--- WHAT THIS TASK INVOLVES ---
Return an exact copy of the entries, skipping any picture you find.

--- EXERCISE MATERIALS ---
•••••

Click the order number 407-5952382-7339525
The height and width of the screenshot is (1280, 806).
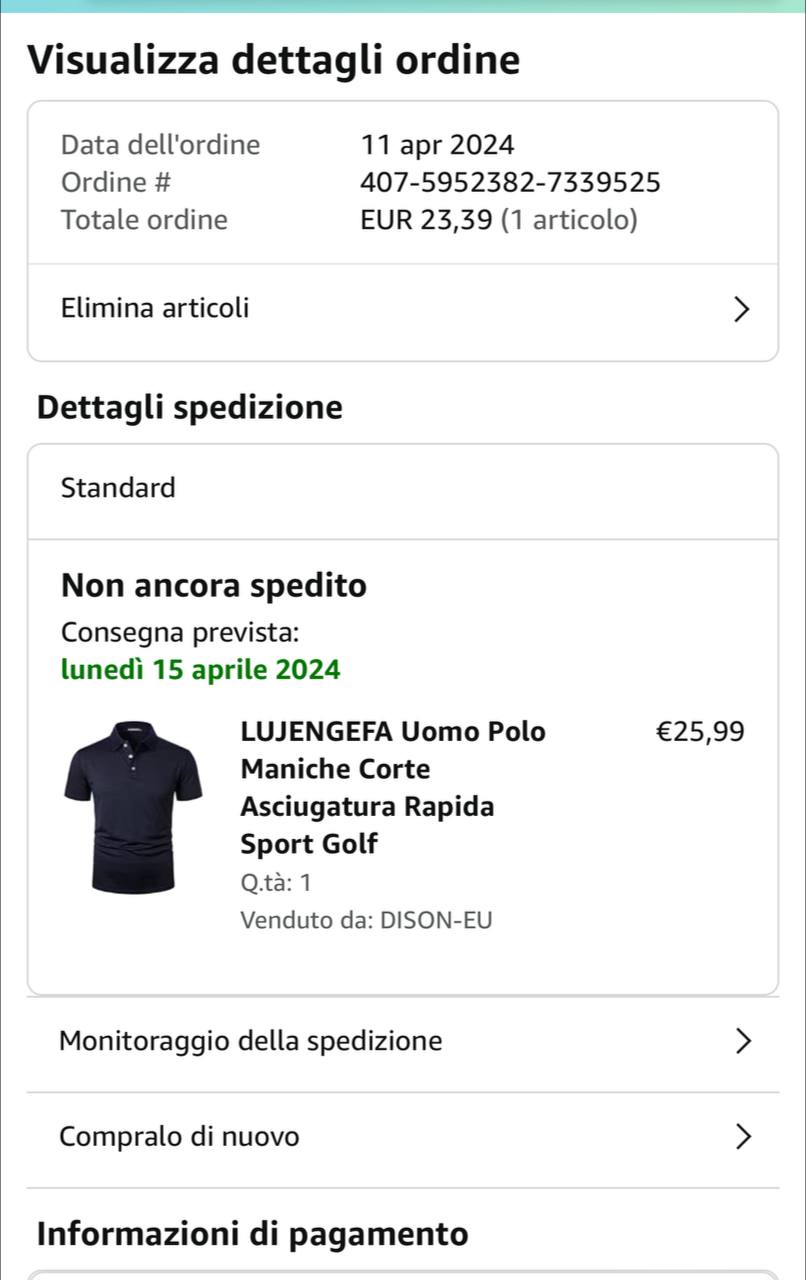pyautogui.click(x=510, y=183)
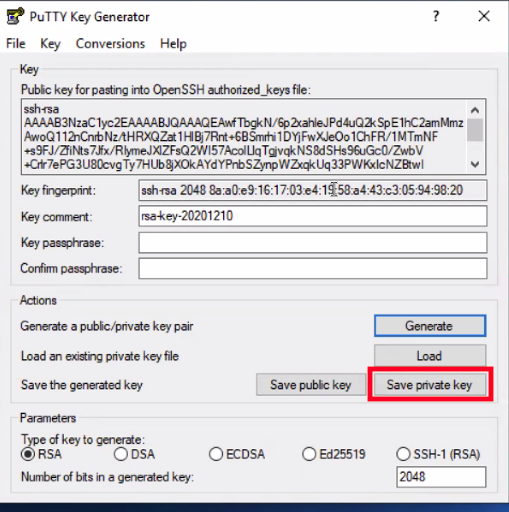This screenshot has width=509, height=512.
Task: Close the PuTTY Key Generator window
Action: 484,16
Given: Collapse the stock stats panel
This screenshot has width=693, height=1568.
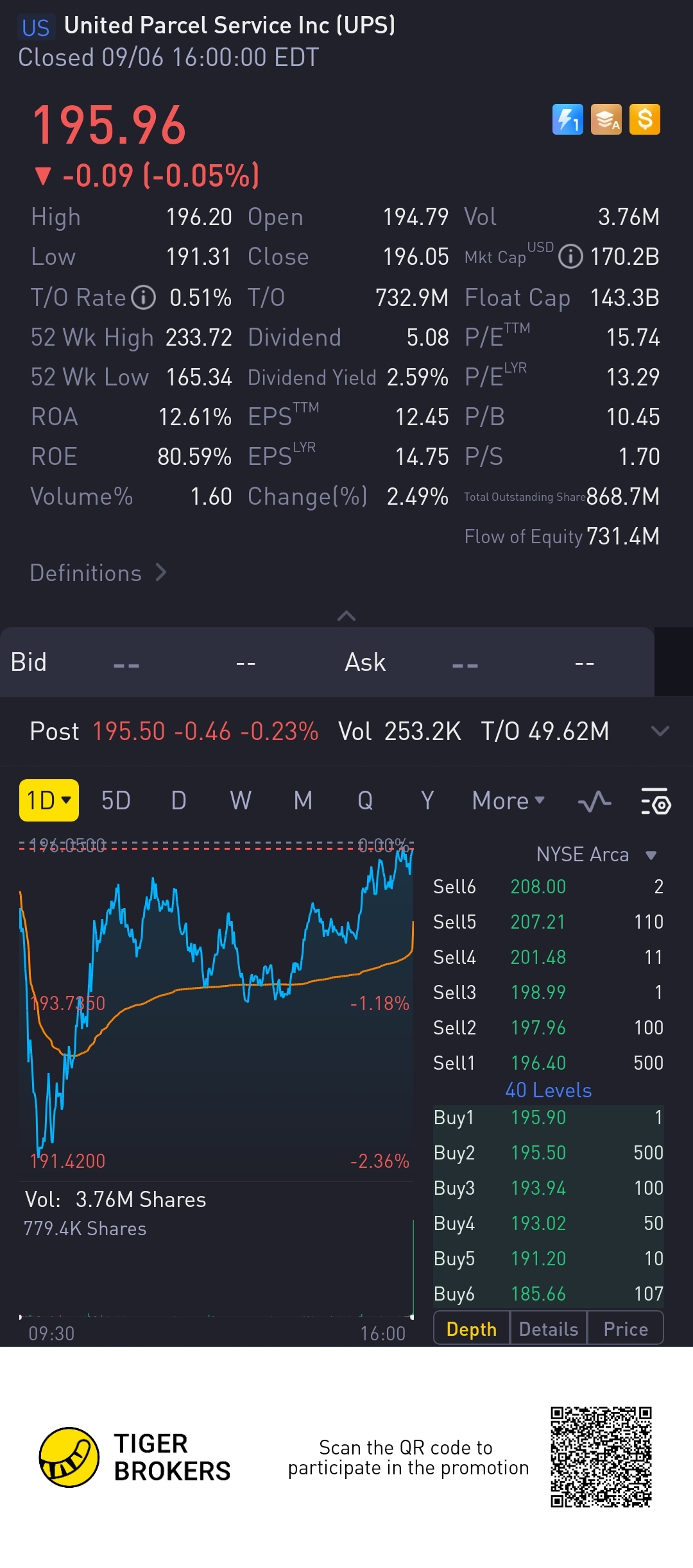Looking at the screenshot, I should (346, 616).
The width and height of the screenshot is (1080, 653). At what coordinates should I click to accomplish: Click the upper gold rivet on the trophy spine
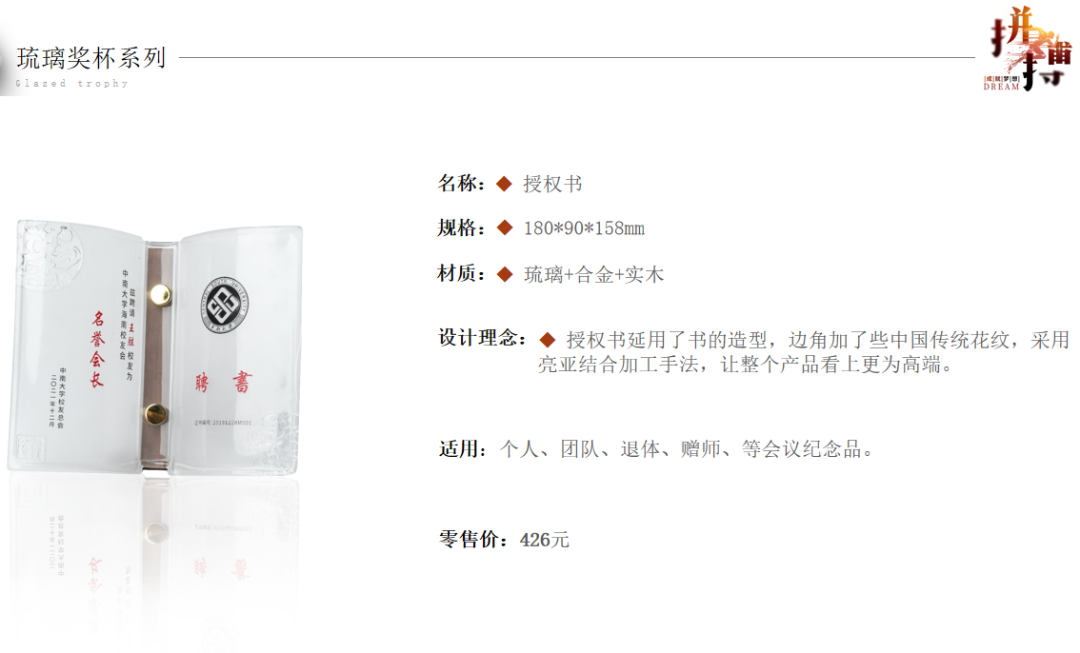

•••••

--- WRITTEN SOLUTION ---
Click the order number 407-5952382-7339525
The height and width of the screenshot is (1280, 806).
pyautogui.click(x=510, y=183)
This screenshot has width=509, height=512.
Task: Close the PuTTY Key Generator window
Action: 484,16
Given: Collapse the stock stats panel
This screenshot has width=693, height=1568.
Looking at the screenshot, I should (346, 616).
The width and height of the screenshot is (1080, 653). At what coordinates should I click to accomplish: Click the upper gold rivet on the trophy spine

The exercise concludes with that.